Google’s AI Overviews and other AI-powered tools, including chatbots, are devastating traffic for news publishers, per a Wall Street Journal report.
Now that people can simply ask a chatbot for answers – sometimes generated from news content taken without a publisher’s knowledge – there’s no need to click on Google’s blue links. That means referrals to news sites are plummeting, cutting off the traffic publishers need to sustain quality journalism.
Google released AI Overviews, its search result summary tool, last year. Its rollout hit traffic to sites like vacation guides, health tips, and product reviews, per the Journal.
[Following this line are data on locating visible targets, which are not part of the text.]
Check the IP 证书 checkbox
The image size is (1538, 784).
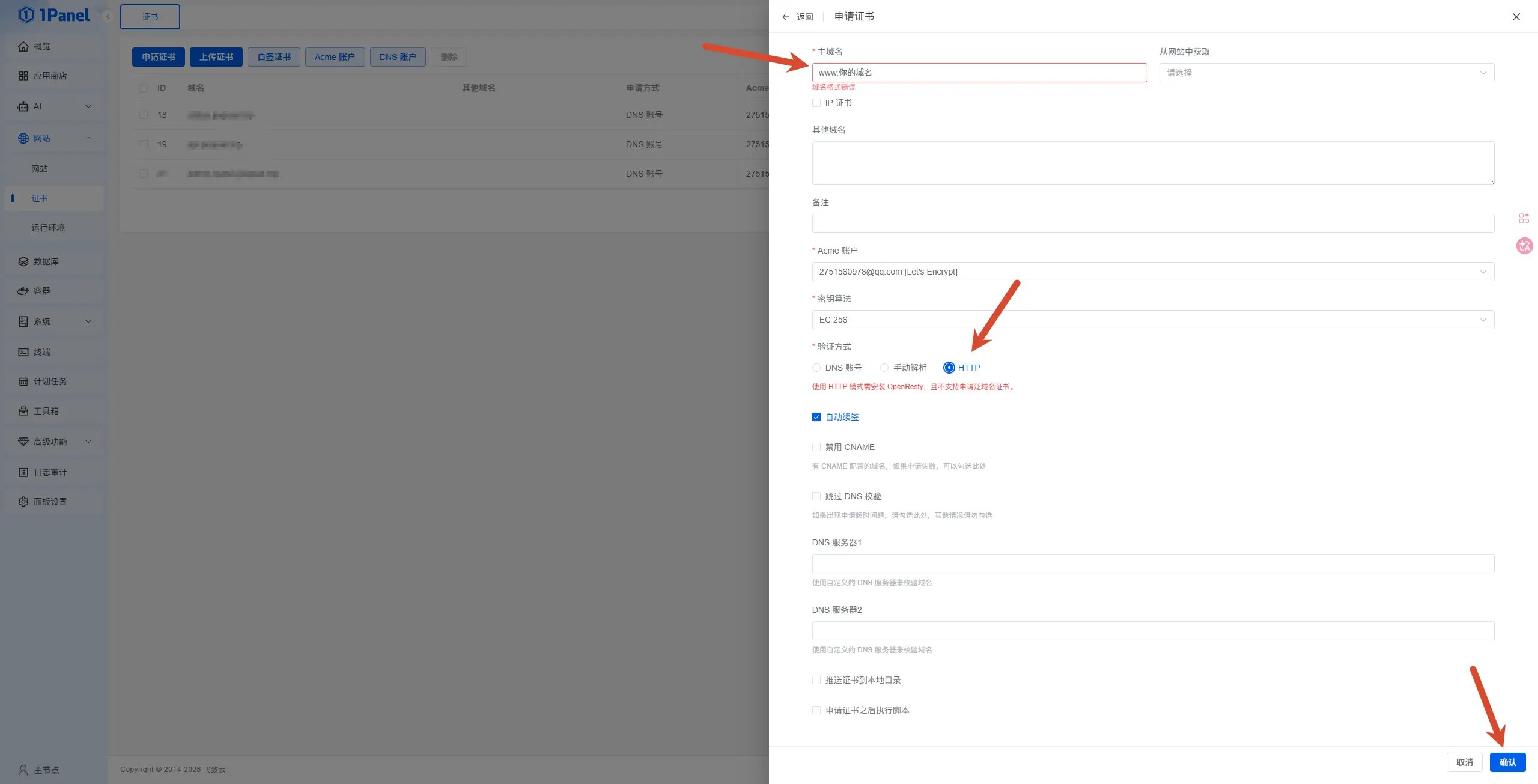pos(816,103)
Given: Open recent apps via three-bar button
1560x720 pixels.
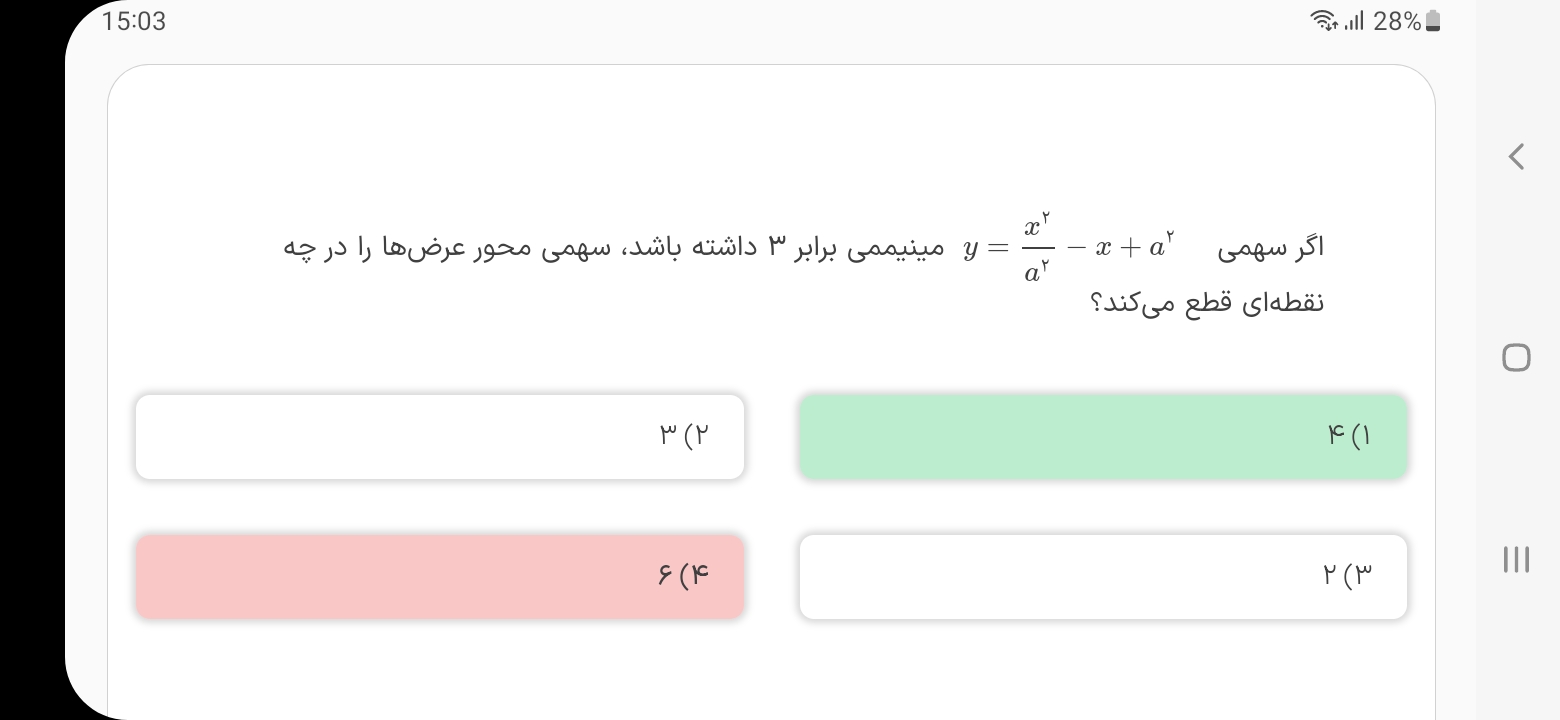Looking at the screenshot, I should point(1516,559).
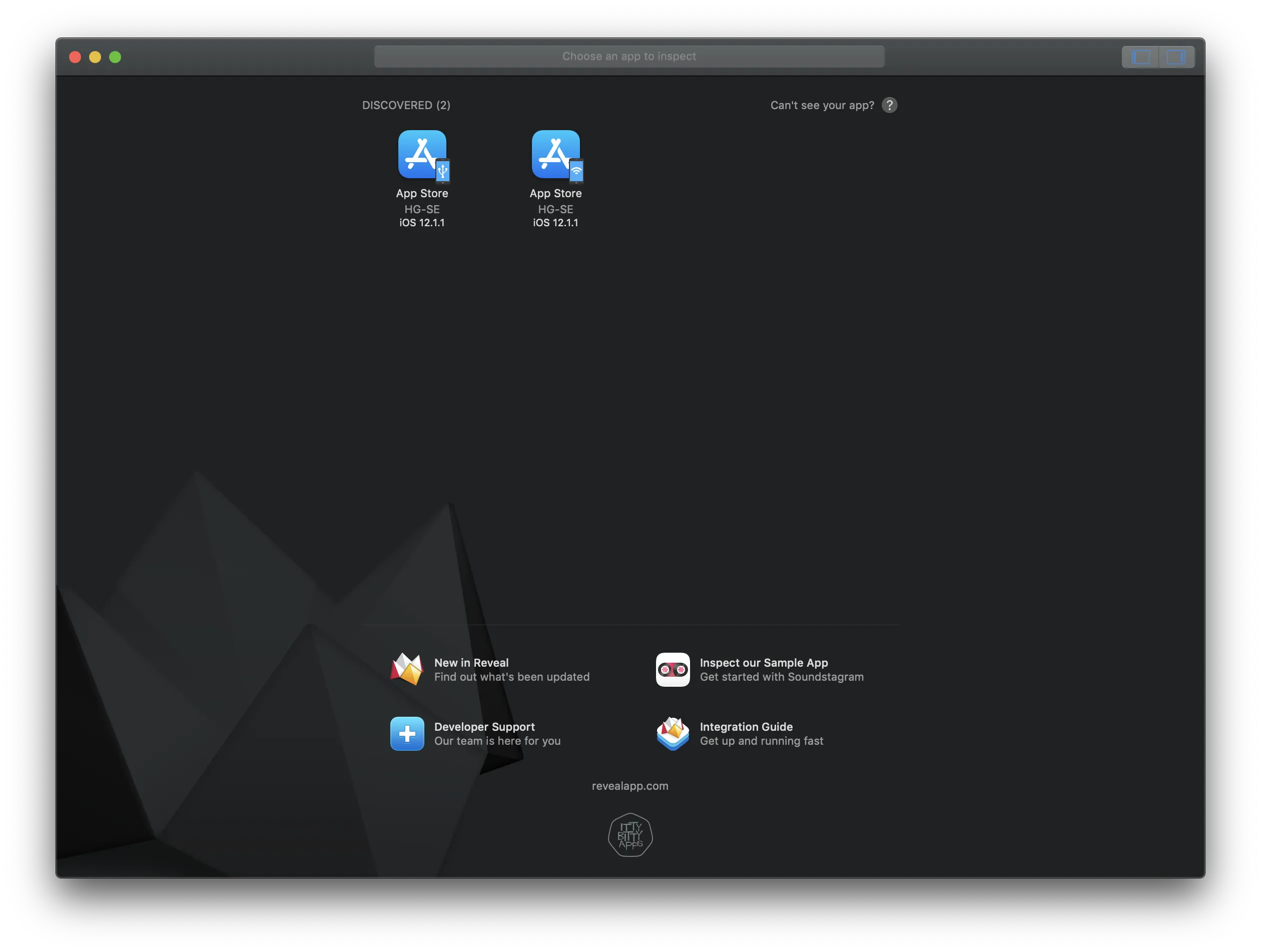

AI Mode, Google’s ChatGPT competitor, is expected to hit traffic harder. It responds in a conversational tone with fewer external links.
For The New York Times, the share of traffic from organic search to the paper’s desktop and mobile sites fell to 36.5% in April 2025, down from 44% three years earlier, according to data from Similarweb cited in the Wall Street Journal report.
Google likes to tell a different story. During Google’s developer conference in May, the company said its AI Overviews feature has boosted search traffic — though maybe not for publishers.
Publishers like The Atlantic and The Washington Post have spoken about the need for the industry to shift business models, and fast, to combat this threat to journalism. Some have resorted to doing content-sharing deals with AI companies for additional revenue streams.
The Times most recently inked a deal with Amazon to license its editorial content to train the tech giant’s AI platforms. Several publishers, including The Atlantic, have signed on to work with OpenAI. AI startup Perplexity’s plan is to share advertising revenue with news publishers when its chatbot surfaces their content in response to a query.